BEGIN Input data
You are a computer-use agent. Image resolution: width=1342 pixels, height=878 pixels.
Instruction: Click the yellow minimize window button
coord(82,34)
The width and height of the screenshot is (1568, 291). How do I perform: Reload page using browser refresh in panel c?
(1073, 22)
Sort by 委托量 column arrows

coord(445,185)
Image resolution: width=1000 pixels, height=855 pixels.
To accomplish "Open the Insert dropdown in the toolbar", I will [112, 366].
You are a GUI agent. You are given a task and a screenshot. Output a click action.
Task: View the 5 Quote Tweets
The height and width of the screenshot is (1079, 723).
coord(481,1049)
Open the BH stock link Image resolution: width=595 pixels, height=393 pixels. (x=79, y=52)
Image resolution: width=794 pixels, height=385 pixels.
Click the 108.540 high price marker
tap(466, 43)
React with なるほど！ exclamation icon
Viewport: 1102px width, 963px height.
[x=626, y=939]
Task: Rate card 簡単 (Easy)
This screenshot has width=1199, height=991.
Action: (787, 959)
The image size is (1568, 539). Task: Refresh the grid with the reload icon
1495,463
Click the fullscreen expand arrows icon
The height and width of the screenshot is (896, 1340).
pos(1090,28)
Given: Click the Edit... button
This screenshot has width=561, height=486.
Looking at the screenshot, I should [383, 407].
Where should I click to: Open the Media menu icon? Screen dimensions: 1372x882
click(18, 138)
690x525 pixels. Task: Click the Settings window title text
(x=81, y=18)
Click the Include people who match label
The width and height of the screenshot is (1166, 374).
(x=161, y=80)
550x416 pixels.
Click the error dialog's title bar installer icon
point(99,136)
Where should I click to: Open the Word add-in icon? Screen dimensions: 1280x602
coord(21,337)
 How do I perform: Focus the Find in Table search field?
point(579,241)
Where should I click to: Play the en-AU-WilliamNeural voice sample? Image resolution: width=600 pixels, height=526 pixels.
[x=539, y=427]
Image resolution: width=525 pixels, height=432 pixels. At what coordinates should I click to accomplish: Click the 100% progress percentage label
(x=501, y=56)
END Input data
## Your objective
The result should consist solely of the lines from the one that contains "The width and height of the screenshot is (1166, 374)." to the last line of the records above, reproduced exactly.

## Output for this task
The width and height of the screenshot is (1166, 374).
(x=161, y=80)
550x416 pixels.
Click the error dialog's title bar installer icon
point(99,136)
Where should I click to: Open the Word add-in icon? Screen dimensions: 1280x602
coord(21,337)
 How do I perform: Focus the Find in Table search field?
point(579,241)
Where should I click to: Play the en-AU-WilliamNeural voice sample? Image resolution: width=600 pixels, height=526 pixels.
[x=539, y=427]
Image resolution: width=525 pixels, height=432 pixels. At what coordinates should I click to accomplish: Click the 100% progress percentage label
(x=501, y=56)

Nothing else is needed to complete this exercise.